• WHAT YOU SHOULD DO
Output exactly the lines below, starting with the line that has "Instruction: Open 蜂花官方旗舰店 author profile name" and going on through the line that has "The width and height of the screenshot is (812, 653).", both included, and no other lines.

• Entries taken from a collection
============================================================

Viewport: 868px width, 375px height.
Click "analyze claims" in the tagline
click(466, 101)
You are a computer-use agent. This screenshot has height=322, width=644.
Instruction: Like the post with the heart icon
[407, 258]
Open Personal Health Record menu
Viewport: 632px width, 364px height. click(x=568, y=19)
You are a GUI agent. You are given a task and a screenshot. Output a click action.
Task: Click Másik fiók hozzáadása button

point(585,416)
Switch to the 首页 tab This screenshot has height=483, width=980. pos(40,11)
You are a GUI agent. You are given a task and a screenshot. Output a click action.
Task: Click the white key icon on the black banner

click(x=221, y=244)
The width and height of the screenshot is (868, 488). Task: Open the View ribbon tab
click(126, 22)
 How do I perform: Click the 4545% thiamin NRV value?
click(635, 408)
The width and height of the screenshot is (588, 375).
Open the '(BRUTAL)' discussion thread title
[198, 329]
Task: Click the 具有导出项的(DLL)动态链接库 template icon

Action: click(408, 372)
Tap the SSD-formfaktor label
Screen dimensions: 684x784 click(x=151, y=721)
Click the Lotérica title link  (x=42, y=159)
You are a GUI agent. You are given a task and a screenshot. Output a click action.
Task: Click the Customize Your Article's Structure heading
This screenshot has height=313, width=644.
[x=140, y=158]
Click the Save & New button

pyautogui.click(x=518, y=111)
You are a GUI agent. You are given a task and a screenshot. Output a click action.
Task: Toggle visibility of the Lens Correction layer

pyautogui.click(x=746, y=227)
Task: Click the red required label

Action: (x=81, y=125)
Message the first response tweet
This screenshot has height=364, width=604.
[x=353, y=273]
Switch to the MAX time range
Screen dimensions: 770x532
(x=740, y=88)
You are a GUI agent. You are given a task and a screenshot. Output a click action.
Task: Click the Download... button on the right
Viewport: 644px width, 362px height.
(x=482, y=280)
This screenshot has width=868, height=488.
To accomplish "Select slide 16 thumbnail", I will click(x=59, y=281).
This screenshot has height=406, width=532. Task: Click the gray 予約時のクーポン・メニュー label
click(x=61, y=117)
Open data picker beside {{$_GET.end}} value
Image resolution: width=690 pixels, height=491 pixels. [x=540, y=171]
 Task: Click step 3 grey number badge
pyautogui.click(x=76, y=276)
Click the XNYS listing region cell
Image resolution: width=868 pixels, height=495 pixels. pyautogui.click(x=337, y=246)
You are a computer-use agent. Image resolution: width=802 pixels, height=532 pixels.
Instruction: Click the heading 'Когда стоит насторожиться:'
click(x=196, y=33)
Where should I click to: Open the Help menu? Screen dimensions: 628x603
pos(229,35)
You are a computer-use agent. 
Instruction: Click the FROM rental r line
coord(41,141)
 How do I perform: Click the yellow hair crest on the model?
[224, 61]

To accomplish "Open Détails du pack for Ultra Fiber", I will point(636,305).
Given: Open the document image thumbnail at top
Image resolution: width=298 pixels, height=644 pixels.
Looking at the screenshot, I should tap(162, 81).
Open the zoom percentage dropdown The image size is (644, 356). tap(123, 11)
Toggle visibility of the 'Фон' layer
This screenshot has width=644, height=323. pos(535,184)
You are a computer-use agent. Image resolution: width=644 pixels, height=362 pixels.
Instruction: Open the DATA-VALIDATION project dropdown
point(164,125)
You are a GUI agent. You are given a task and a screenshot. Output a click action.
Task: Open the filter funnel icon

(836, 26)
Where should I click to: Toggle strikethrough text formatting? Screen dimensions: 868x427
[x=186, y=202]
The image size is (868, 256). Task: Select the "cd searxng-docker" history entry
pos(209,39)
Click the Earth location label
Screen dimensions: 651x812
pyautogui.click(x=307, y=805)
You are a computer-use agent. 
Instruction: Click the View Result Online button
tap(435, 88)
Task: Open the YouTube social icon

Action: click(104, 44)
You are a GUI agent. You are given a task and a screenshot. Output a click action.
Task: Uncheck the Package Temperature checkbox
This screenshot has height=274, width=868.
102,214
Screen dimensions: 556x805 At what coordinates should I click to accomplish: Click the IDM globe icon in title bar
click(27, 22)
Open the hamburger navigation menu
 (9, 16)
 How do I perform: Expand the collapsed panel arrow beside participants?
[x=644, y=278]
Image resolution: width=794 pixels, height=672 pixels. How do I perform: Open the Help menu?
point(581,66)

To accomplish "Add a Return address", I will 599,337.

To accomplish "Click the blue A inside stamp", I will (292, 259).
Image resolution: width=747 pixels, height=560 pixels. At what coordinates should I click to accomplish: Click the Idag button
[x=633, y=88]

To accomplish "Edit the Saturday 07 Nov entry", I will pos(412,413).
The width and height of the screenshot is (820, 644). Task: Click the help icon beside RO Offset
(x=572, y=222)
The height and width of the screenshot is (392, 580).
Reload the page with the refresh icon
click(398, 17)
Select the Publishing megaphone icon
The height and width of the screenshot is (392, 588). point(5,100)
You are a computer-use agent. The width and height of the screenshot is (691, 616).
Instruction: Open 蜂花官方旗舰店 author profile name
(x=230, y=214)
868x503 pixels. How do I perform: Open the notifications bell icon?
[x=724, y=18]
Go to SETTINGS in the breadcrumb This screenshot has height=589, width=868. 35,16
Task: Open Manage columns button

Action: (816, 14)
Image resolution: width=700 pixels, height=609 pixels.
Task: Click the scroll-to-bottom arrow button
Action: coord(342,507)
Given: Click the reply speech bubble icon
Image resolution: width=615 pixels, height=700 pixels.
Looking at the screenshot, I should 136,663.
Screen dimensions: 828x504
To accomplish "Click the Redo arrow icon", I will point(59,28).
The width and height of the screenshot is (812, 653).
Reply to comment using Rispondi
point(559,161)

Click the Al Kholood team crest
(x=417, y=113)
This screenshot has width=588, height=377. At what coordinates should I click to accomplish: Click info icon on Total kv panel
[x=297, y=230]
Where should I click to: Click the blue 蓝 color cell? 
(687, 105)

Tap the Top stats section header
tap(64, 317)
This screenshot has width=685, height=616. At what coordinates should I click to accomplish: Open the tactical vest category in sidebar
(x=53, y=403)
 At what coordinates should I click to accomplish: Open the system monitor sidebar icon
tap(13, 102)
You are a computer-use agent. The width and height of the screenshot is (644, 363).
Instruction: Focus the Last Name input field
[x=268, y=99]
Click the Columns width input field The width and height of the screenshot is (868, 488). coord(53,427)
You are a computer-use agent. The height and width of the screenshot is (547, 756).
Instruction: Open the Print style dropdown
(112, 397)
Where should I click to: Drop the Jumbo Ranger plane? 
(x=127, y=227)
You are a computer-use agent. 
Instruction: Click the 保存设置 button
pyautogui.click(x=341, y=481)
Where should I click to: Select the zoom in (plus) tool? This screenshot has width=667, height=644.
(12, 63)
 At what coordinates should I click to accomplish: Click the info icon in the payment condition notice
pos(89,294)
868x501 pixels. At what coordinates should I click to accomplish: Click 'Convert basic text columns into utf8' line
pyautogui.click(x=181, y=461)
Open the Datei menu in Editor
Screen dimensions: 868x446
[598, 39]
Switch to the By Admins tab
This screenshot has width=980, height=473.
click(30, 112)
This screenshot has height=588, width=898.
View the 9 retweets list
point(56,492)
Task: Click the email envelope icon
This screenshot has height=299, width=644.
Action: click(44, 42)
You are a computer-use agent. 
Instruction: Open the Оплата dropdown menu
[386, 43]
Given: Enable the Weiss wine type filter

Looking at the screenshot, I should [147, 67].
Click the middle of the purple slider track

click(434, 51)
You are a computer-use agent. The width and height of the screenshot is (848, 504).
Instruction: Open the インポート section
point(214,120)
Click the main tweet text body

============================================================

• EXERCISE RESULT
Instruction: Open 蜂花官方旗舰店 author profile name
(x=230, y=214)
868x503 pixels. How do I perform: Open the notifications bell icon?
[x=724, y=18]
Go to SETTINGS in the breadcrumb This screenshot has height=589, width=868. 35,16
Task: Open Manage columns button

Action: (816, 14)
Image resolution: width=700 pixels, height=609 pixels.
Task: Click the scroll-to-bottom arrow button
Action: coord(342,507)
Given: Click the reply speech bubble icon
Image resolution: width=615 pixels, height=700 pixels.
Looking at the screenshot, I should 136,663.
Screen dimensions: 828x504
To accomplish "Click the Redo arrow icon", I will point(59,28).
The width and height of the screenshot is (812, 653).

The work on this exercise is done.